JSTARS surveillance provides Green Flag eyes in sky

Lawmakers Suggest Sensor Fusion, AI for ABMS

Lawmakers have slowly gotten on board with the Air Force’s Advanced Battle Management System concept, which is intended to replace the E-8C Joint STARS aircraft, but they still want more information. ABMS will piece together airborne and ground sensors with space systems to better understand the battlespace and improve communications. Past legislation called for quarterly updates, and a provision in the compromise version of the fiscal 2020 defense policy bill released Dec. 9 built on that request. “The Air Force should consider prototyping and demonstrating the utility of artificial intelligence and automated sensor fusion as part of the ABMS concept,” lawmakers wrote in legislative documents accompanying the bill.
Dec. 12 Missile Test Vandenberg Screenshot

Air Force Tests New Intermediate-Range Ballistic Missile

The Air Force and the Strategic Capabilities Office on Dec. 12 tested a prototype version of a conventional, ground-launched, intermediate-range ballistic missile at Vandenberg AFB, Calif. The Air Force launched the new missile at 8:30 a.m. Pacific time. It “exited its static launch stand and terminated in the open ocean” after flying for more than 500 kilometers, according to a Defense Department statement. The test is the latest step in the development of new intermediate-range capabilities, following the United States’ decision to withdraw from the Intermediate-Range Nuclear Forces Treaty in August.
Bagram stands fast

455th AEW: No US, Coalition Deaths in Suicide Bombing Near Bagram

The impact of the Dec. 11 Taliban attack on Bagram AB, Afghanistan, extended beyond the hospital targeted outside the installation’s fence line, damaging US military facilities within the perimeter of the heavily fortified base. No US or coalition troops were killed in the suicide bombing or ensuing shootout, though at least five allied soldiers were injured. Insurgents targeted an under-construction medical facility attached to the sprawling base. The attack, which began with suicide bombing on the hospital, killed at least two and wounded at least 73, The New York Times reported. The firefight, which included US forces, lasted about 12 hours.
NAS Pensacola gate

DOD: Increased Security Will Impact Trainees from All Nations Training in US

The Pentagon is looking at how it vets Saudi Arabian students who come to the US for training following the Dec. 6 shooting at NAS Pensacola, Fla., but that review will eventually expand to all international students. The US Navy halted the flight training of more than 300 students—a decision made by Defense Secretary Mark Esper, Undersecretary of Defense for Intelligence Joseph Kernan, and US Northern Command boss USAF Gen. Terrence O’Shaughnessy. While there has not been a prohibition on new students entering the US, incoming international students will now go through a new vetting process.

Radar Sweep

Airman Found Dead at Laughlin Dorm; Investigation Under Way

Air Force Times

A 19-year-old airman from Paterson, N.J., was found dead in his dorm room at Laughlin AFB, Texas, on Dec. 9, the base said. An investigation is ongoing into the death of A1C Jerry Nolasco-Peralta, Laughlin said in a release Dec. 10.
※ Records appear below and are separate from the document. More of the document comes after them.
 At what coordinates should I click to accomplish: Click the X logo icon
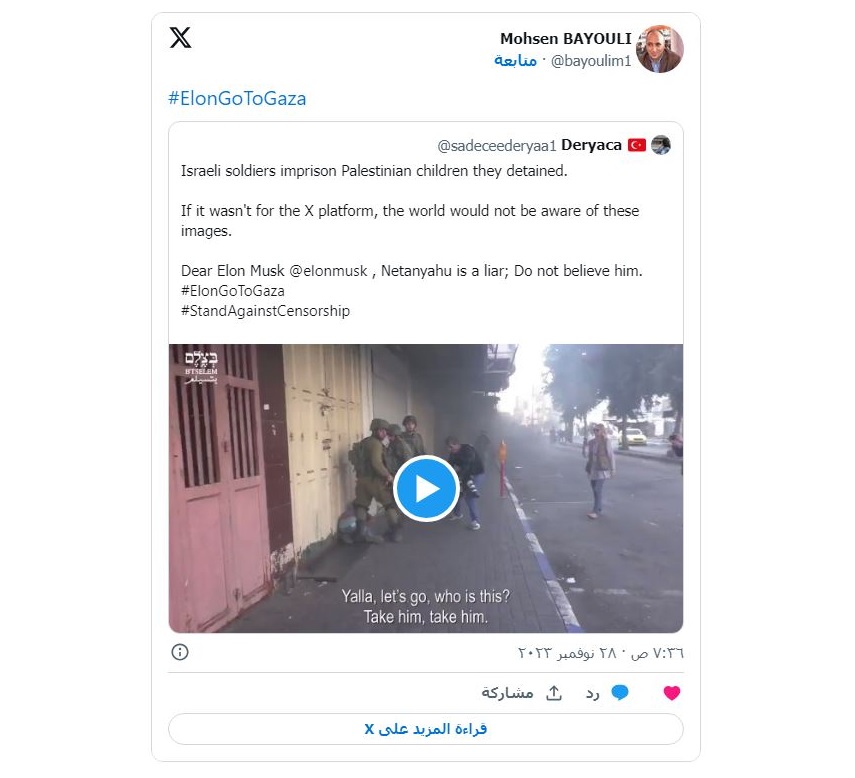click(x=180, y=38)
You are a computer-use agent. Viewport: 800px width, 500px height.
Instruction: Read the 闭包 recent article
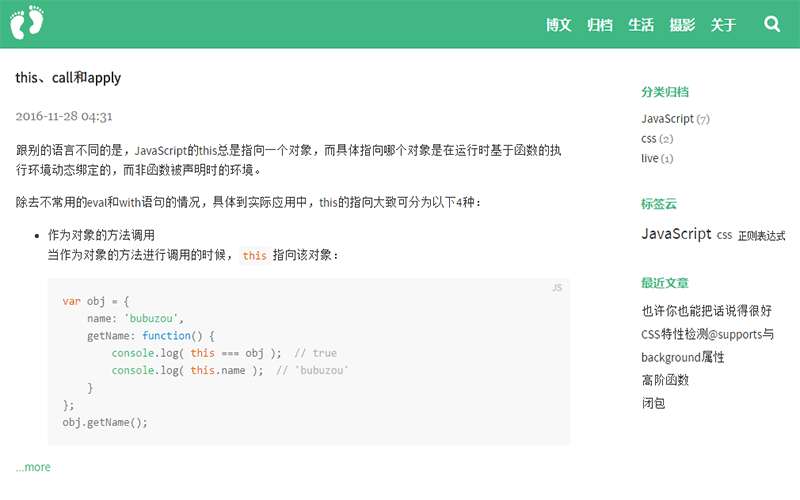pos(653,403)
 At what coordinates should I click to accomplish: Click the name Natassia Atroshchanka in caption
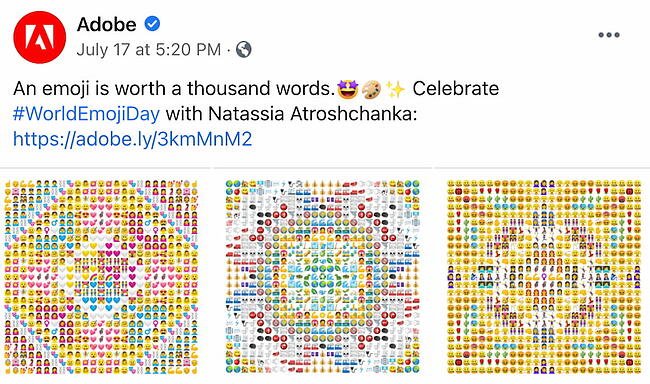[x=312, y=114]
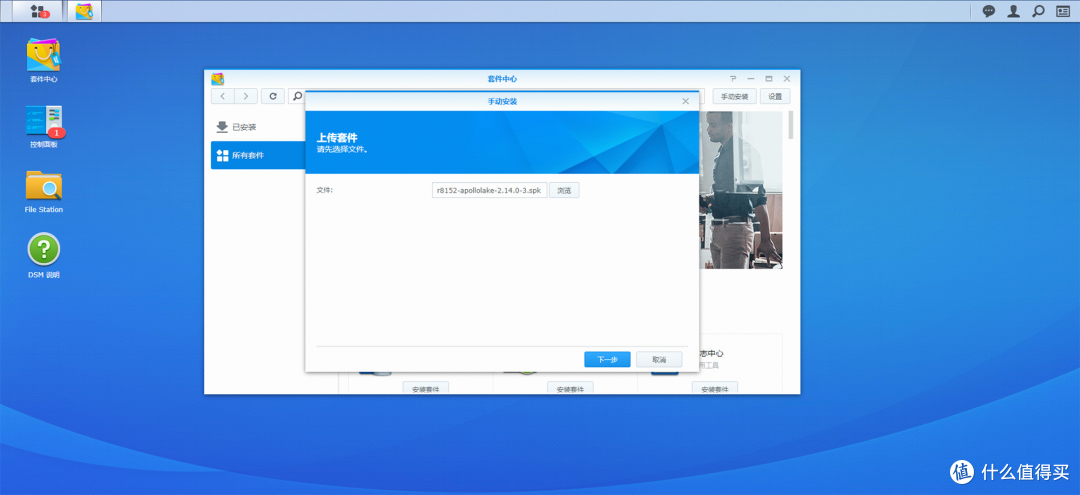Open the user account options icon

point(1014,11)
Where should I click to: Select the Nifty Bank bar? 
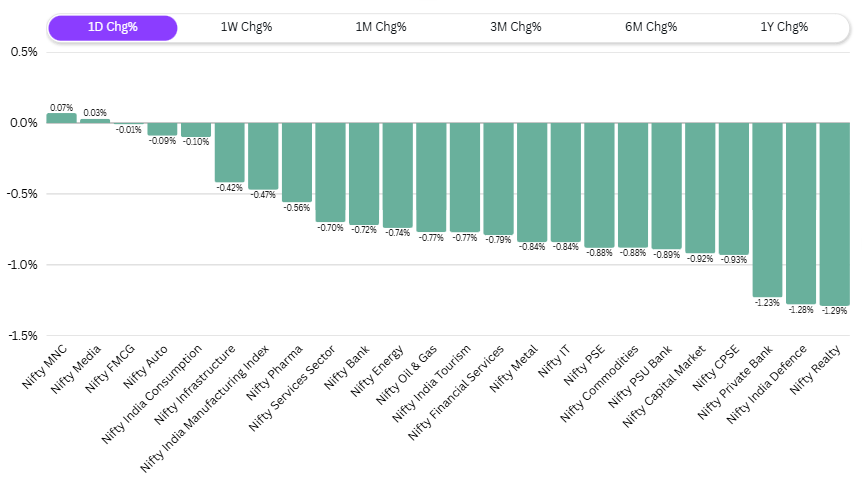coord(364,173)
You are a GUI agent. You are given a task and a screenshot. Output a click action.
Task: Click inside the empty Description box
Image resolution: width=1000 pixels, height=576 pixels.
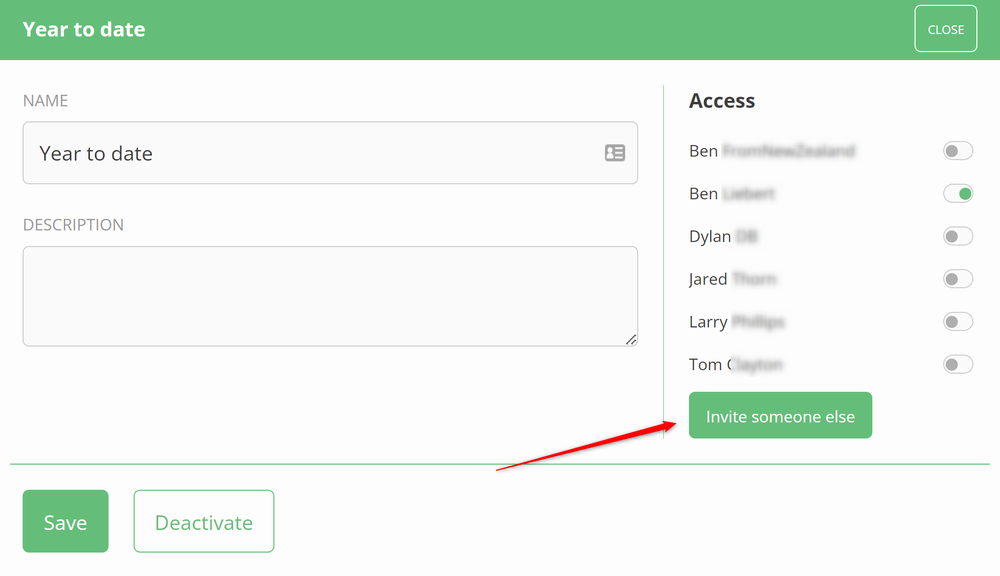click(330, 296)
Wright-Patt Becomes First Active-Duty Purple Heart Base


Wright-Patterson AFB, Ohio, has joined the Purple Heart Trail community as the first Active Duty Purple Heart Base. A public designation ceremony at the National Museum of the United States Air Force commemorated the moment on Dec. 10 at Carney Auditorium.
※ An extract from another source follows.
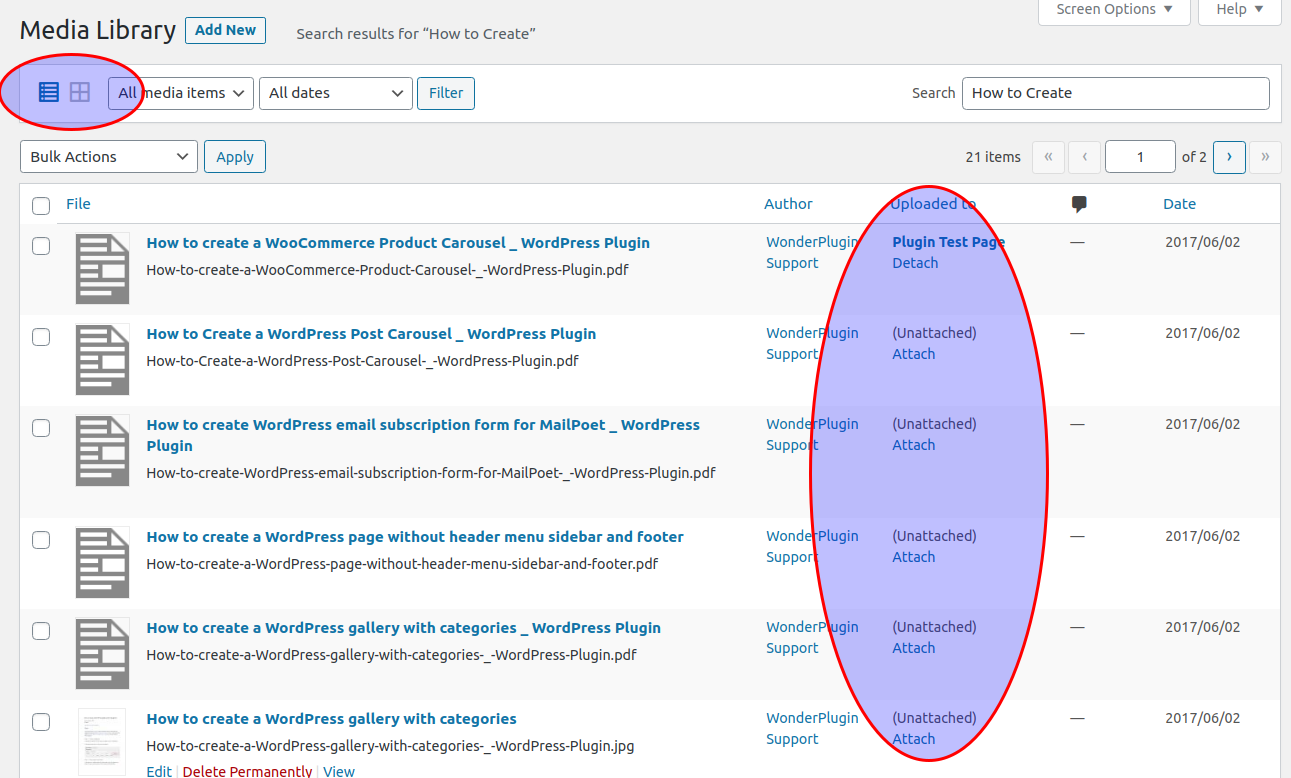Click the search field containing How to Create
Viewport: 1291px width, 778px height.
[x=1115, y=93]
ACC Releases Fitness Guidance for Pregnant Airmen

USAF release

In an effort to improve the fitness program for airmen during the stages of pregnancy, the Air Combat Command Surgeon General directorate recently released new guidance. The guidance is called “Conditioning/Reconditioning (Fitness) Program for Airmen During and After Pregnancy,” and it implements immediate changes to the fitness program. It also establishes additional fitness and educational opportunities for pregnant airmen to enhance their physical wellness.
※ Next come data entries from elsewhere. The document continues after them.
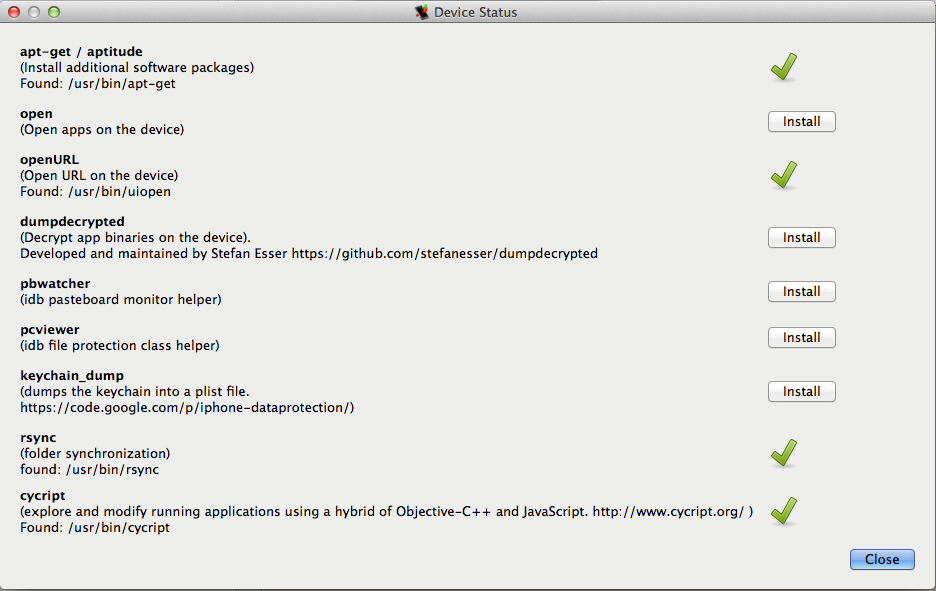936x591 pixels.
Task: Open the stefanesser dumpdecrypted GitHub URL
Action: coord(444,254)
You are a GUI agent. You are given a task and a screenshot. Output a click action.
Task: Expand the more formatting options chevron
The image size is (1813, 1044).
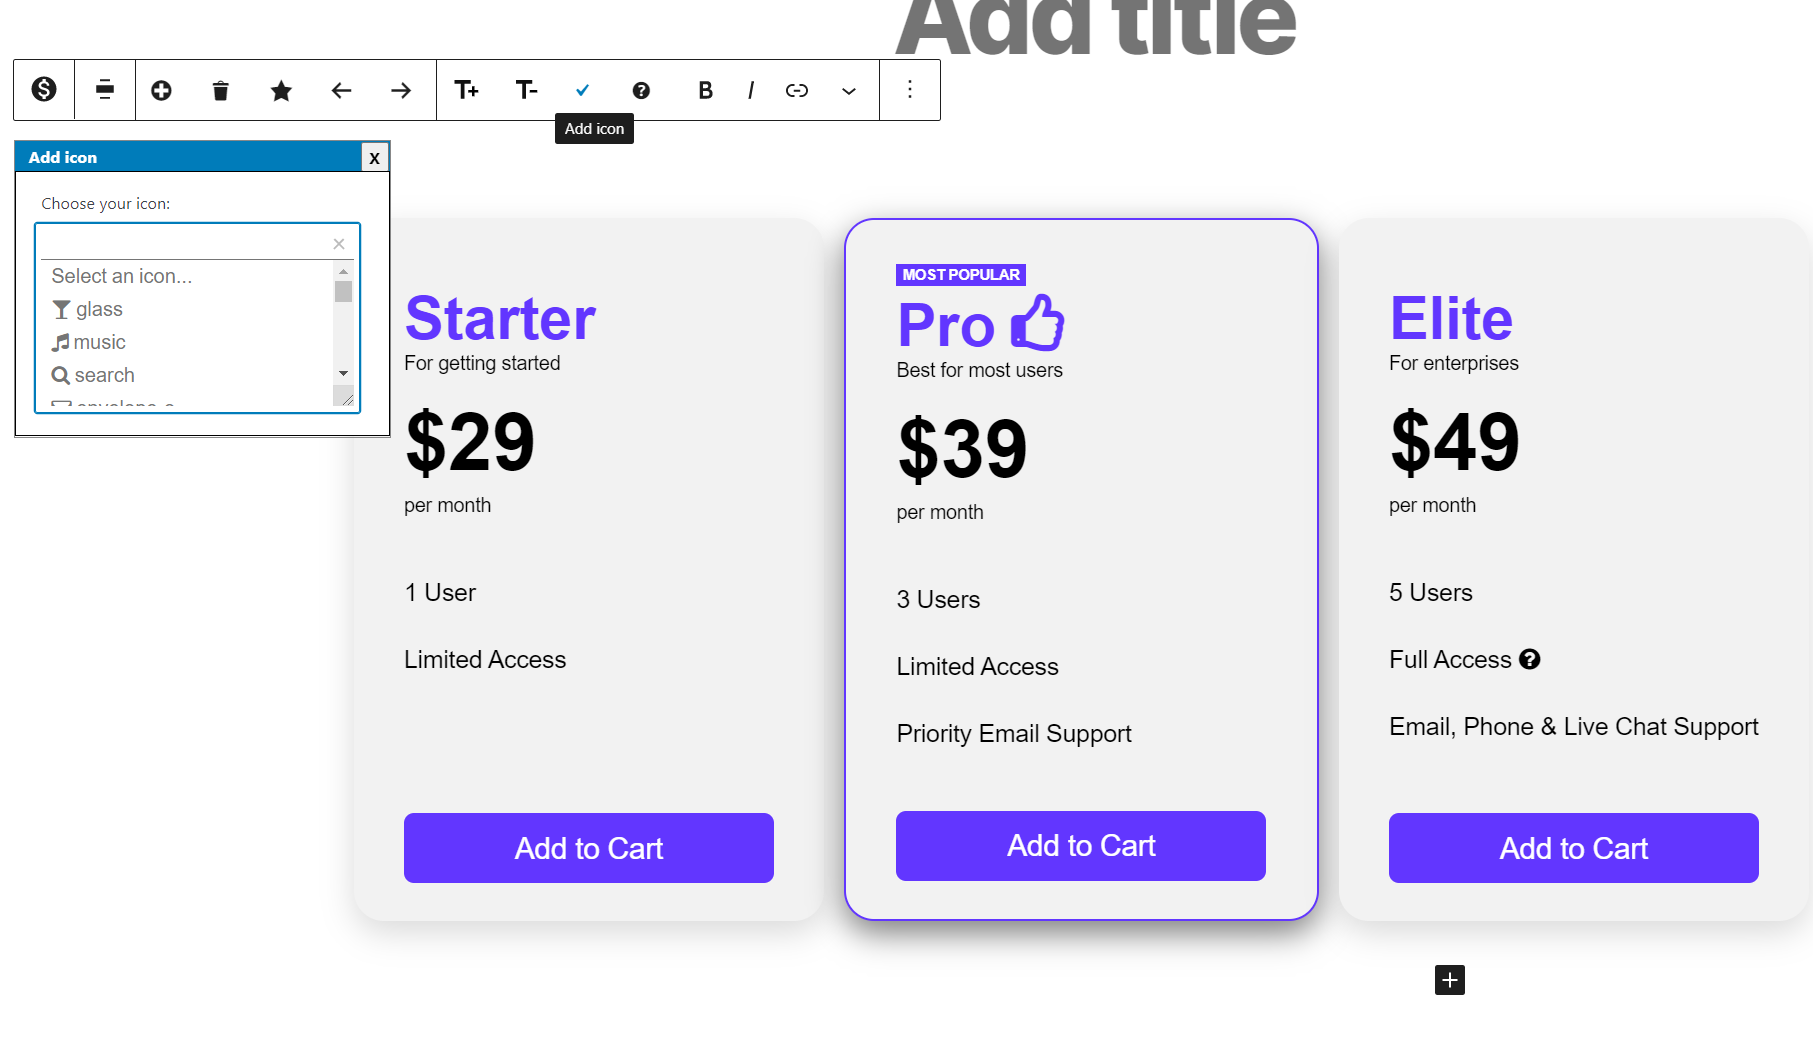[x=848, y=90]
The First Woman Has Made It through SEAL Officer Screening


At the quarterly meeting of the Defense Advisory Committee on Women in the Services in December, a Navy official disclosed that the woman had reached the end of the physically and mentally demanding two-week SOAS process in September. Ultimately, however, she was not selected for a SEAL contract, officials said.

One More Thing

Special Operations Command Made a Mind-Reading Kit for Elite Troops

Defense One

As tomorrow’s elite soldiers work to persuade local populations to support them, they may be able to sense how their messages are being received by detecting invisible biometric signals. Or when pinned down by enemy fire, they may make hand gestures to designate targets for close air support, or operate swarms of drones with just a few voice commands. Those were just a few of the superhuman abilities that researchers at US Special Operations Command recently showed off in a series of demonstrations that brought together sensors, data, and AI, SOFWERX chief technology officer Brian Andrews said Tuesday at Defense One’s Genius Machines event in Tampa, Fla.